Saved entries
'''

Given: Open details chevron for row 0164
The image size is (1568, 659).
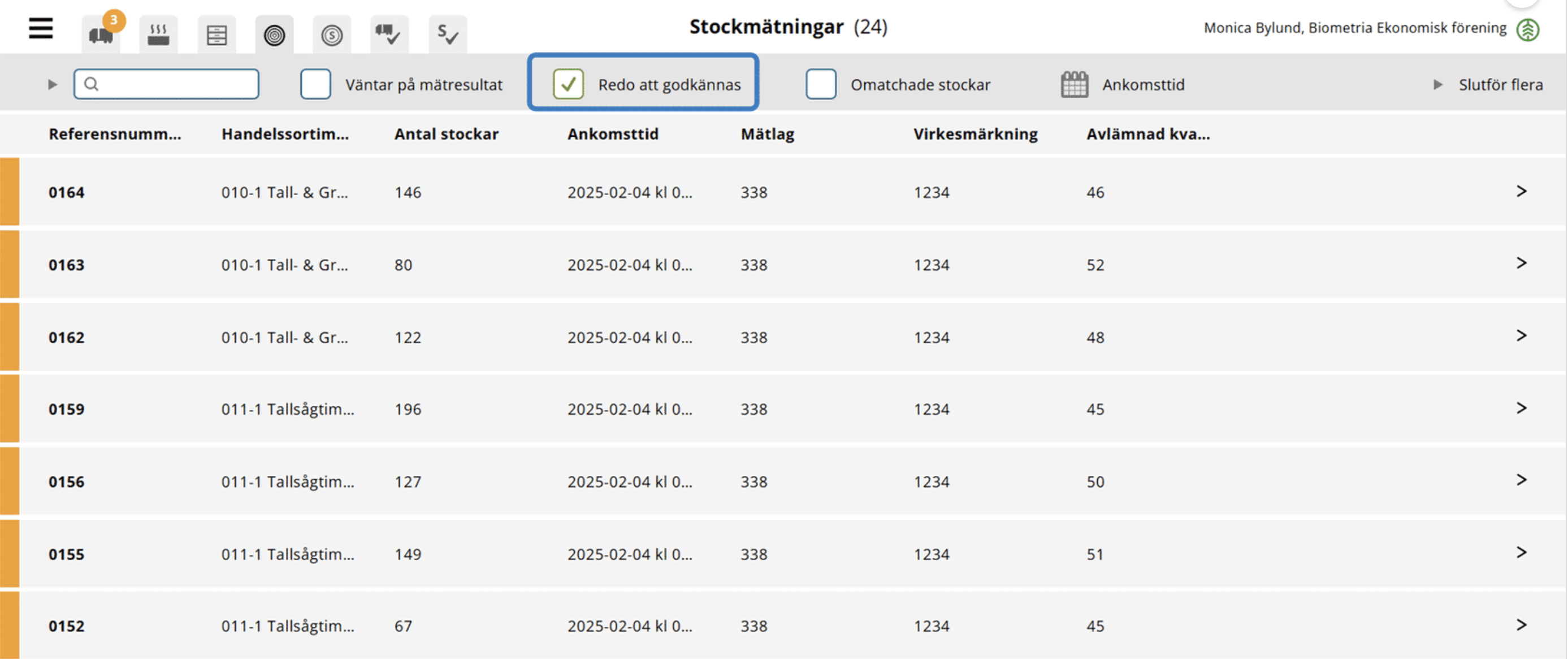Looking at the screenshot, I should pos(1521,191).
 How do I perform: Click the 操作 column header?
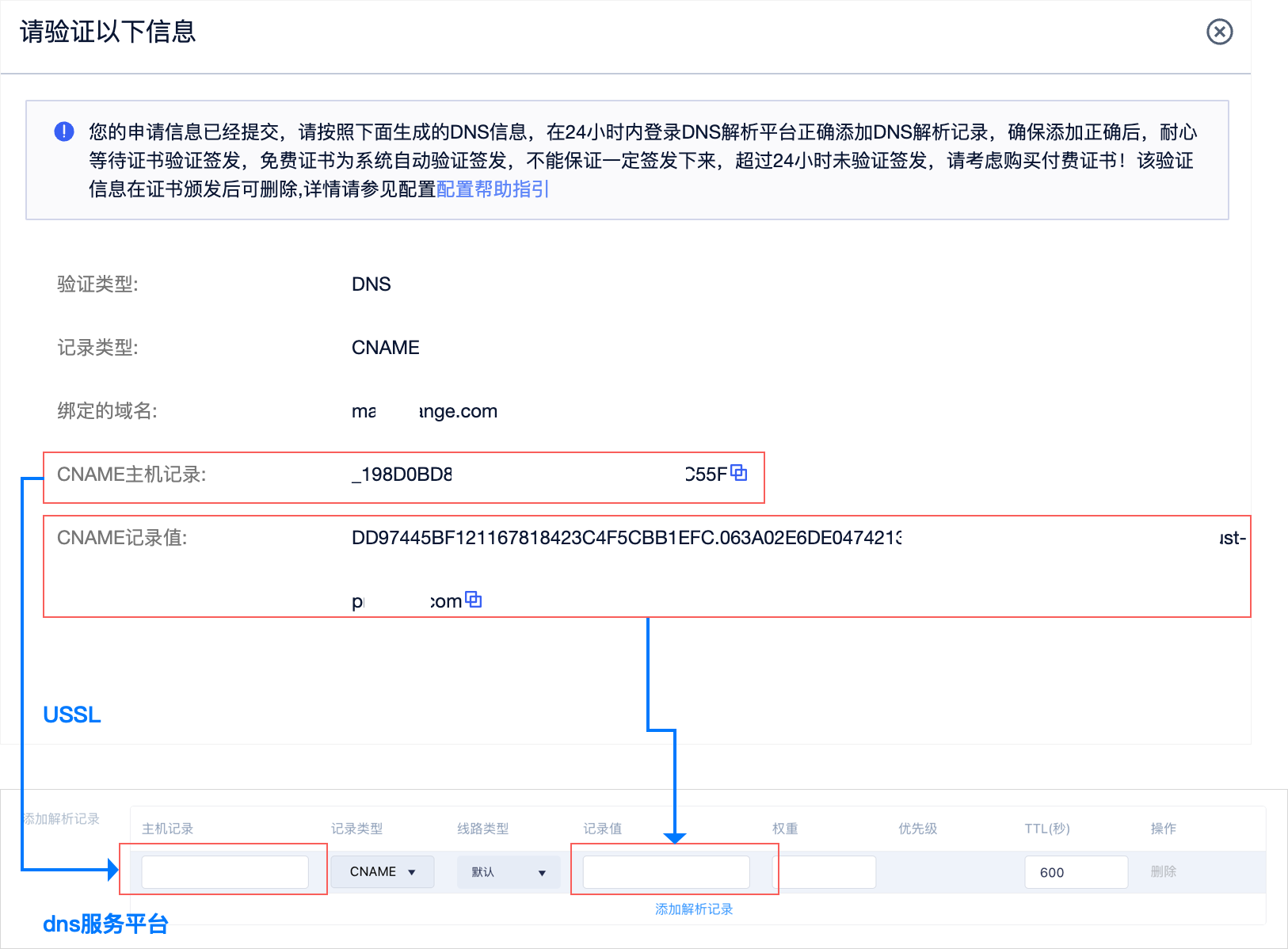[x=1164, y=828]
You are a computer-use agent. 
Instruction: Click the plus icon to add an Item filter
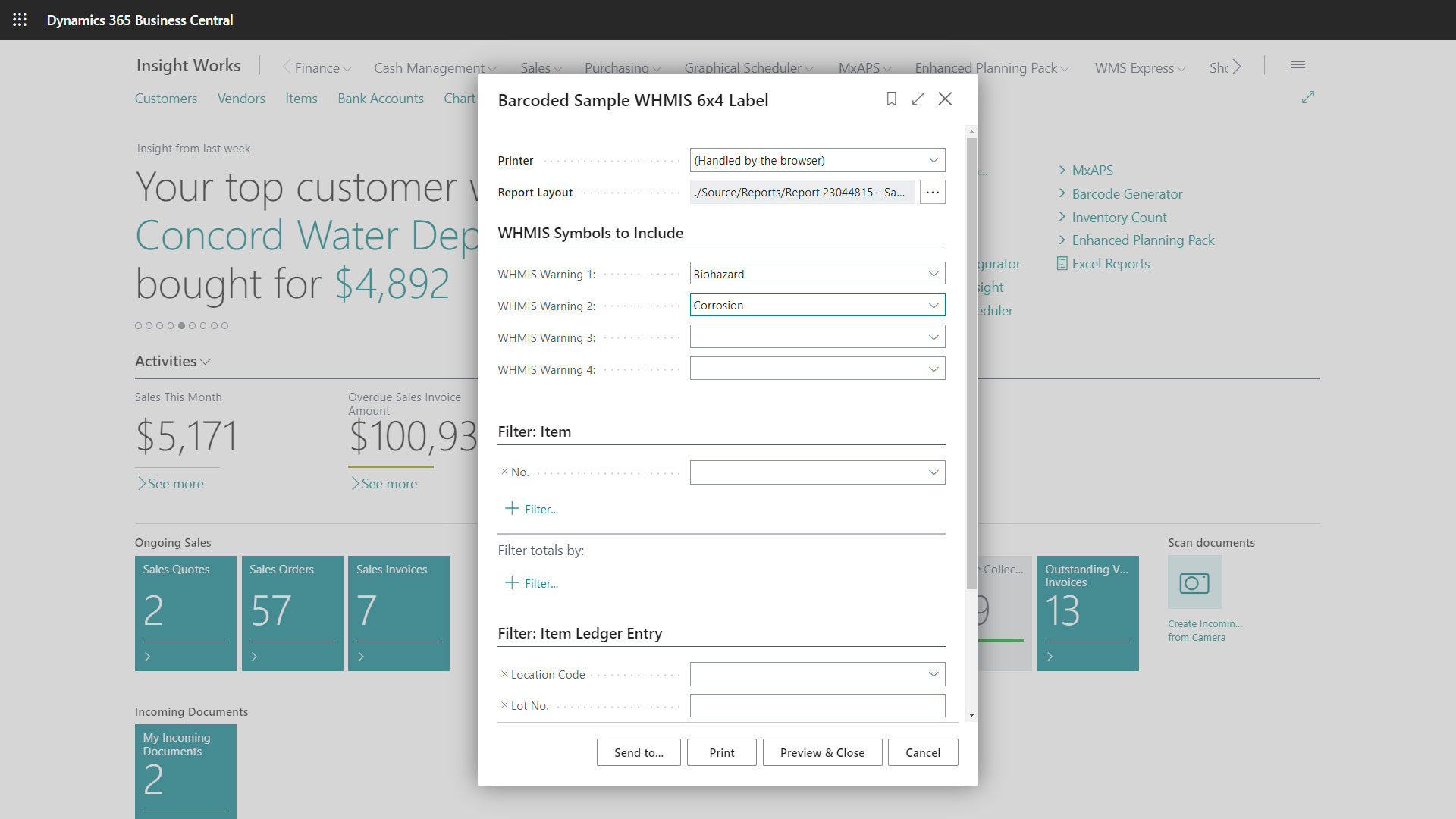click(x=512, y=508)
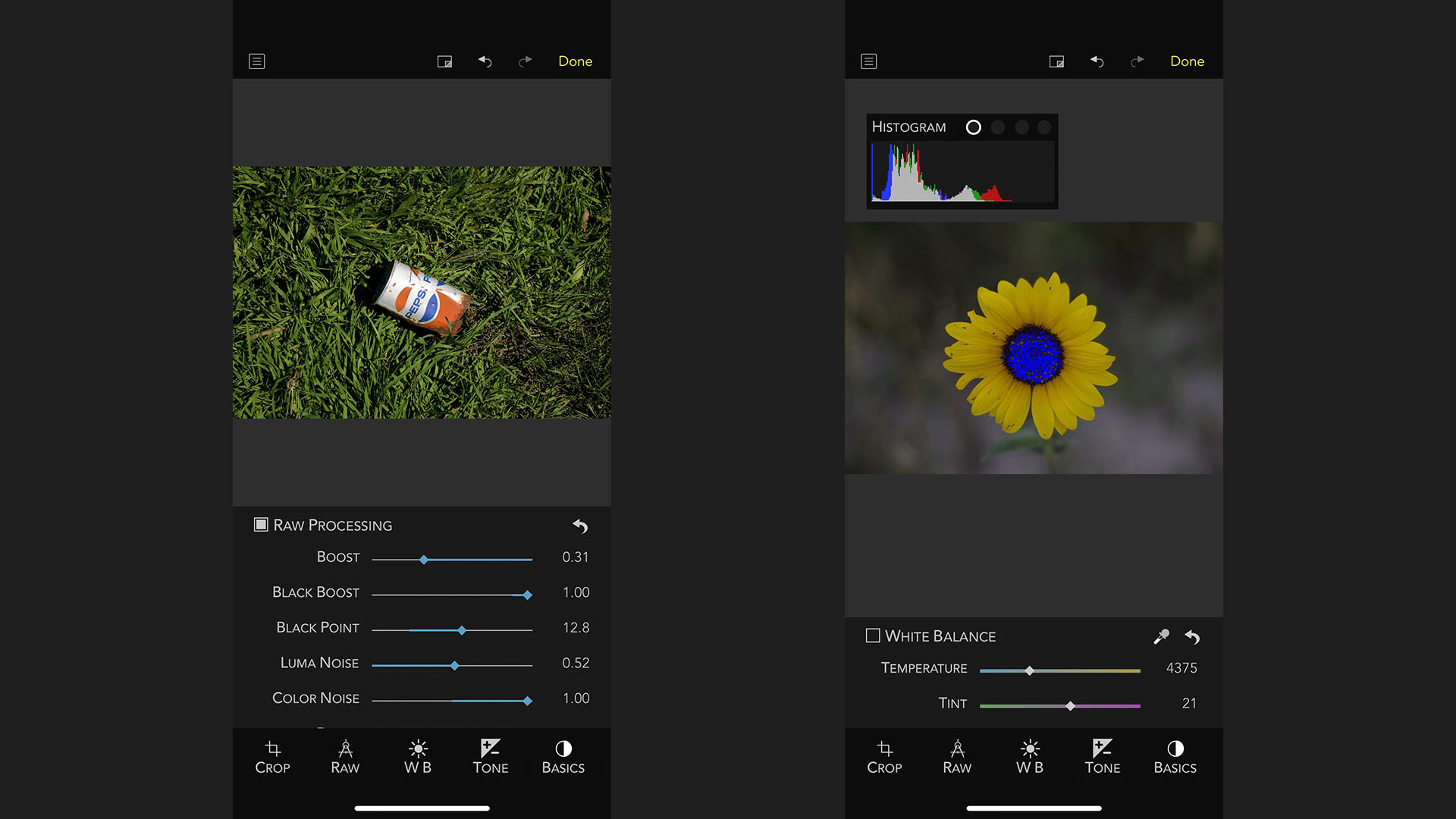Tap Done in the left editor
The width and height of the screenshot is (1456, 819).
[x=575, y=61]
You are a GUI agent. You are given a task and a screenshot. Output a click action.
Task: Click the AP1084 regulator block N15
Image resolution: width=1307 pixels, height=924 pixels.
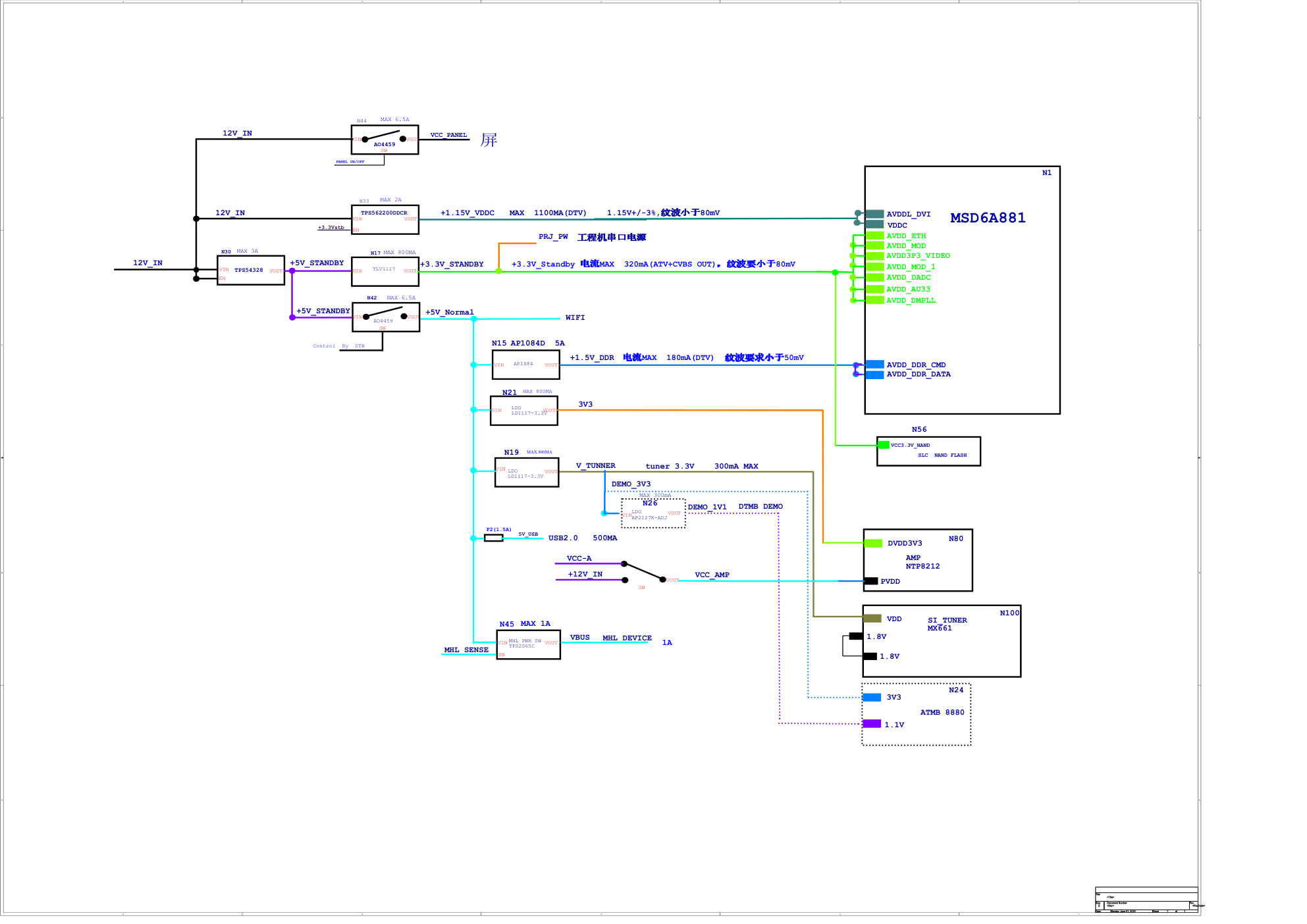tap(525, 365)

'''

**What the task requires**
Although the records above include pictures, the copy must contain only their exact text.

**Response for this exercise**
Given: Open details chevron for row 0164
The image size is (1568, 659).
Looking at the screenshot, I should pos(1521,191).
 How do I perform: Click the 操作 column header?
[x=1164, y=828]
You are a computer-use agent. 
Instruction: Click the plus icon to add an Item filter
click(x=512, y=508)
Tap Done in the left editor
The width and height of the screenshot is (1456, 819).
[x=575, y=61]
You are a GUI agent. You are given a task and a screenshot. Output a click action.
Task: Click the AP1084 regulator block N15
Image resolution: width=1307 pixels, height=924 pixels.
tap(525, 365)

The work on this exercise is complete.